The lady whom I didn't quite like talked to me today.
I don't quite like her because in my first encounter with her, she wasn't nice. Then, I had tried to push the chair back a little little bit (she was sitting behind me) and she was cross. She insisted the chair hit her legs... Not likely because it is not like she is that very tall and hence has that very long legs.
Anyway, she asked me with a totally bizarrely-questioning expression as I sat next to her and whipped out my textbook (I have a test on Sat).
"You mean you are learning Japanese for leisure?"
I said yeah.
I thought that answer was telling enough to stop the conversation but she continued,
"So why did you learn Japanese?"
I couldn't stand it; I said "Because I wanted to work in Japan."
She was like...oh...oki.
And she started telling me how she was also learning Japanese for a while because of work but had stopped it because "since the past two years, the Japanese economy has been getting worse."
And she said the trend had occurred for the past twn so years. And now...blar blar blar
I was a bit fed up. Maybe she was being frank. But the way the conversation was structured sounded like she thought I was stiupid to be learning Japanese.
Ok fine. Maybe I read too much into it. Maybe I am just imagining that she is trying to impose her opinions on the things I am doing.
And I told her...Japan has a few good authors. And the movies are funny. The songs are nice.
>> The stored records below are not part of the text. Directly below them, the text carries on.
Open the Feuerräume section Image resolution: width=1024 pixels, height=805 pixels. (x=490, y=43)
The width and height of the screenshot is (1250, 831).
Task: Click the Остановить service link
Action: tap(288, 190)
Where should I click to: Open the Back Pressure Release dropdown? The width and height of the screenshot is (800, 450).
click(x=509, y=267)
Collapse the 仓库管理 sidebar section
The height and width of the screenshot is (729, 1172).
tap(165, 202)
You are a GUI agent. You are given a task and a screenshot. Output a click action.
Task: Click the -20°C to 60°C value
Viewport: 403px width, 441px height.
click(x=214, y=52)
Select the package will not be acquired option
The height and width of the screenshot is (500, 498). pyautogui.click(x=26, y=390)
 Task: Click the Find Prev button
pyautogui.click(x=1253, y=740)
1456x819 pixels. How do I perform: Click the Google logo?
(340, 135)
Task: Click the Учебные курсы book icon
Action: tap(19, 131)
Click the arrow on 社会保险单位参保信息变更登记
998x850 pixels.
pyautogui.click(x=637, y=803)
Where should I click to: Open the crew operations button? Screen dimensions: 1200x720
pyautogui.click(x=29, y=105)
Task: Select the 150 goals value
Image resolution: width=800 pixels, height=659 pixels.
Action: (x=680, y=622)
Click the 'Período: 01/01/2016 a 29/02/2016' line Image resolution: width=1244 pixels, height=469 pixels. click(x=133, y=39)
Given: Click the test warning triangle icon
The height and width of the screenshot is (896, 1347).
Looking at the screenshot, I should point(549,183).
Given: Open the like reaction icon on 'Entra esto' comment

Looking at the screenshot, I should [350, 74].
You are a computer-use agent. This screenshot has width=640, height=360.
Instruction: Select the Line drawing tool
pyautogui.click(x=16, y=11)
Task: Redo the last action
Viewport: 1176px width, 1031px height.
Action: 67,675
I wanted to tell her...I would love to be able to read Norwegian Wood in its original written language. But no, I didn't.
...
Sometimes we do things incomprehensible to others.
But that is primarily because we have a different value system, isn't it?
I am in a small country devoid of natural resources. Pragmatism has been one of the core values instilled unconsciously into my generation.
We measure too many things by its actual value. I am gulity of that.
But I guess it doesn't have to be the value ruling my existence all my life.
If we were always-and only-chasing fads, then I am not sure if my life will mean anything to me in the end.
Then my live is going to be only about work and work and work, since then that will bring me a lot a lot of money, a means which is most pragmatic.
But when I leave the world then, maybe I will be so rich that the only thing I have is money.